Published online by Cambridge University Press: 13 July 2017
In this chapter we focus on systematization, analysis, and discussion of recent trends in machine learning methods for Social signal processing (SSP) (Pentland, 2007). Because social signaling is often of central importance to subconscious decision making that affects everyday tasks (e.g., decisions about risks and rewards, resource utilization, or interpersonal relationships), the need for automated understanding of social signals by computers is a task of paramount importance. Machine learning has played a prominent role in the advancement of SSP over the past decade. This is, in part, due to the exponential increase of data availability that served as a catalyst for the adoption of a new data-driven direction in affective computing. With the difficulty of exact modeling of latent and complex physical processes that underpin social signals, the data has long emerged as the means to circumvent or supplement expert- or physics-based models, such as the deformable musculoskeletal models of the human body, face, or hands and its movement, neuro-dynamical models of cognitive perception, or the models of the human vocal production. This trend parallels the role and success of machine learning in related areas, such as computer vision (c.f., Poppe, 2010; Wright et al., 2010; Grauman & Leibe, 2011) or audio, speech and language processing (c.f., Deng & Li, 2013), that serve as the core tools for analytic SSP tasks.
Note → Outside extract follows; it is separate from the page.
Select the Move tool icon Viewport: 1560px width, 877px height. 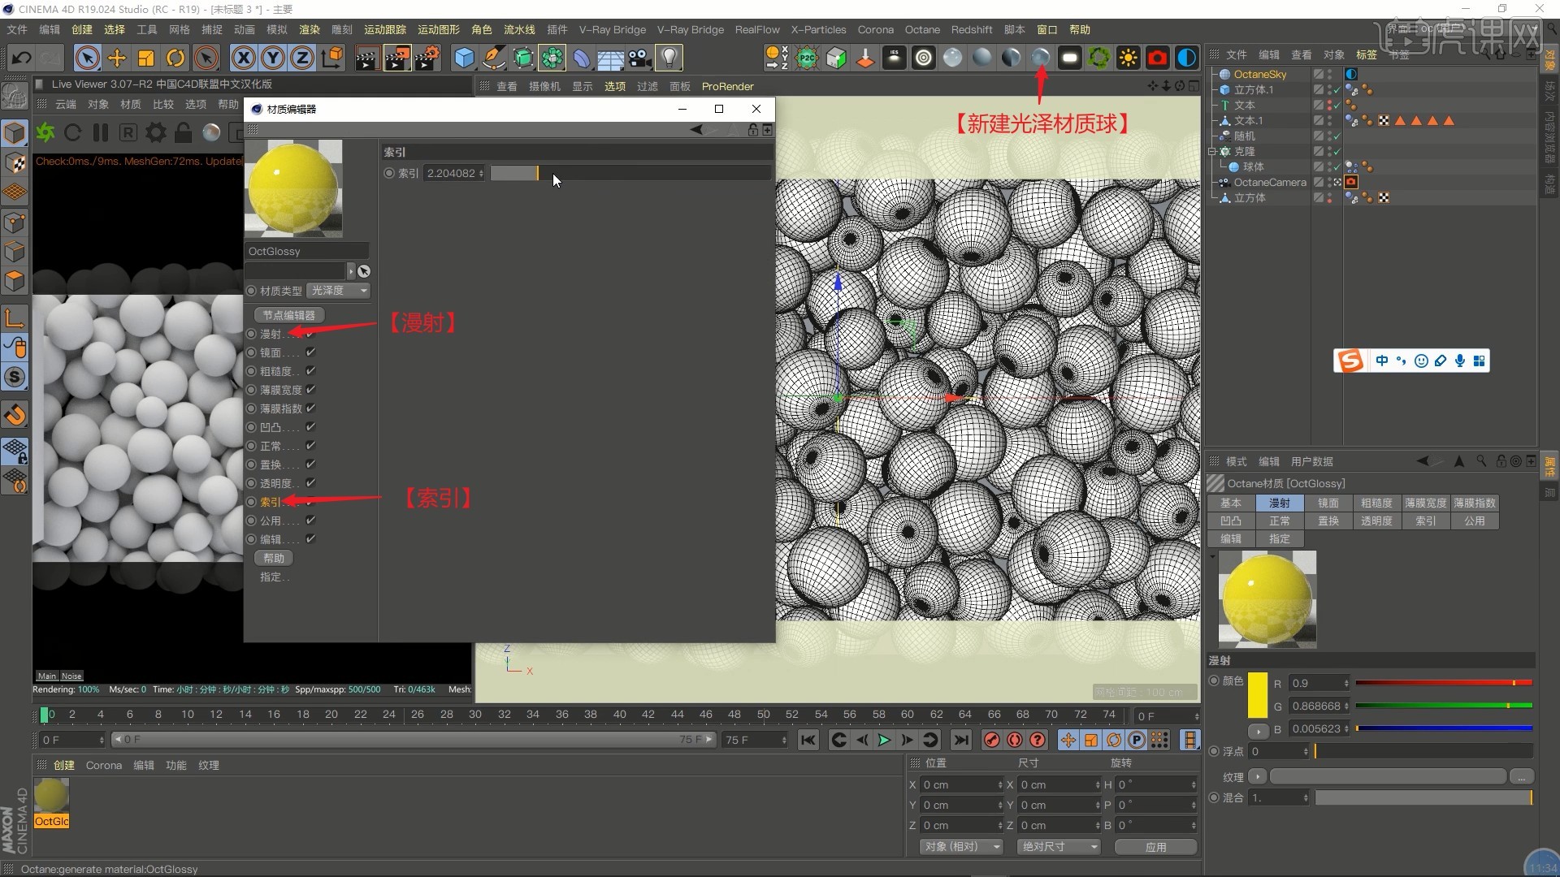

Rather than emphasize the exhaustive coverage of the many approaches to data-driven SSP, which can be found in excellent surveys (Vinciarelli, Pantic, & Bourlard, 2009; Vinciarelli et al., 2012), we seek to present the methods in the context of current modeling challenges. In particular, we identify and discuss two major modeling directions:
• Simultaneous modeling of social signals and context, and
• Modeling of annotators and the data annotation process.
Context plays a crucial role in understanding the human behavioral signals that can otherwise be easily misinterpreted. For instance, a smile can be a display of politeness, contentedness, joy, irony, empathy, or a greeting, depending on the context. Yet, most SSP methods to date focus on the simpler problem of detecting a smile as a prototypical and self-contained signal.